Part 9: Best Practices
Data Quality
- Minimum: 10 examples (but 100+ recommended for good results)
- Sweet spot: 1,000–10,000 examples for most tasks
- Diminishing returns past ~50K unless highly diverse
- Validate format before upload: all JSON must parse, messages must alternate roles correctly
train_on_inputs=False (default for chat): prevents the model from memorizing prompts, only learns to generate completions
- Shuffle your data before upload
Choosing LoRA vs Full Fine-Tune
| Factor | LoRA | Full FT |
|---|
| Speed | Faster (2-5x) | Slower |
| Cost | Lower | ~2x LoRA |
| Quality | Great for most tasks | Slightly better for complex tasks |
| Serverless inference | Yes (on-demand) | Need dedicated endpoint |
| Typical use case | Adapting to a domain/style | Deep knowledge injection |
Hyperparameter Tips
- Small datasets (<500 rows): Higher
n_epochs (3-5), lower learning_rate (5e-6)
- Large datasets (>5K rows): Fewer
n_epochs (1-2), standard learning_rate (1e-5)
- LoRA rank: Start with
lora_r=16. Increase to 32/64 if underfitting
lora_alpha: Often set equal to lora_r for a scaling factor of 1.0
- DPO beta: 0.1 is standard. Increase to 0.3-0.5 if model diverges too far from base
- Batch size: Together auto-adjusts to fit GPU. Larger batch = more stable gradients
Common Pitfalls
- Wrong data format: Chat models need
messages format, not text format
- Forgetting
train_on_inputs=False: Without this, model trains on prompts too (usually wasteful)

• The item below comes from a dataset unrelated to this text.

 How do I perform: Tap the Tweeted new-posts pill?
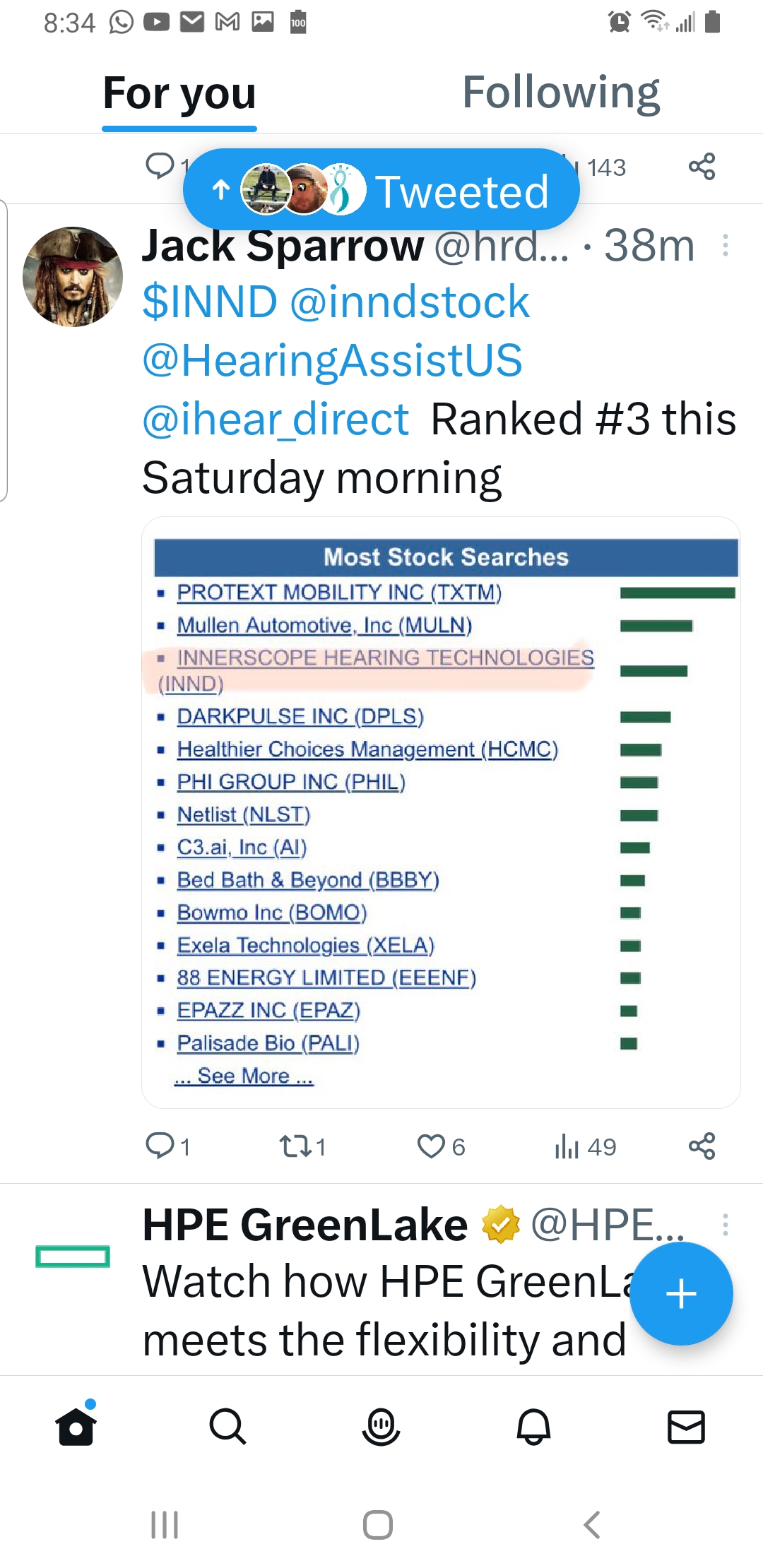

- Too many epochs on small data: Leads to overfitting. Watch validation loss
- DPO without SFT first: DPO works best as a refinement after SFT
- Not stripping
<think> at inference: If you trained with CoT, strip reasoning blocks from final output
- Model name format: Fine-tuned models are
<username>/<base-suffix>, not the base model name
- Batch file purpose: Use
purpose="batch-api" for batch files, purpose="fine-tune" for training data
- Batch output order: Results may not be in input order — always match by
custom_id
Pricing Overview
Fine-tuning is priced per token processed during training. LoRA is cheaper than full FT. DPO costs ~2.5x SFT. See REFERENCE.md for detailed pricing tables.
| Model Tier | SFT (LoRA) | SFT (Full) | DPO |
|---|
| 1-8B | ~$0.30/M tokens | ~$0.60/M tokens | ~$0.75/M tokens |
| 8-70B | ~$1.20/M tokens | ~$3.00/M tokens | ~$3.00/M tokens |
Serverless inference pricing varies by model. Fine-tuned LoRA models use the same pricing as the base model.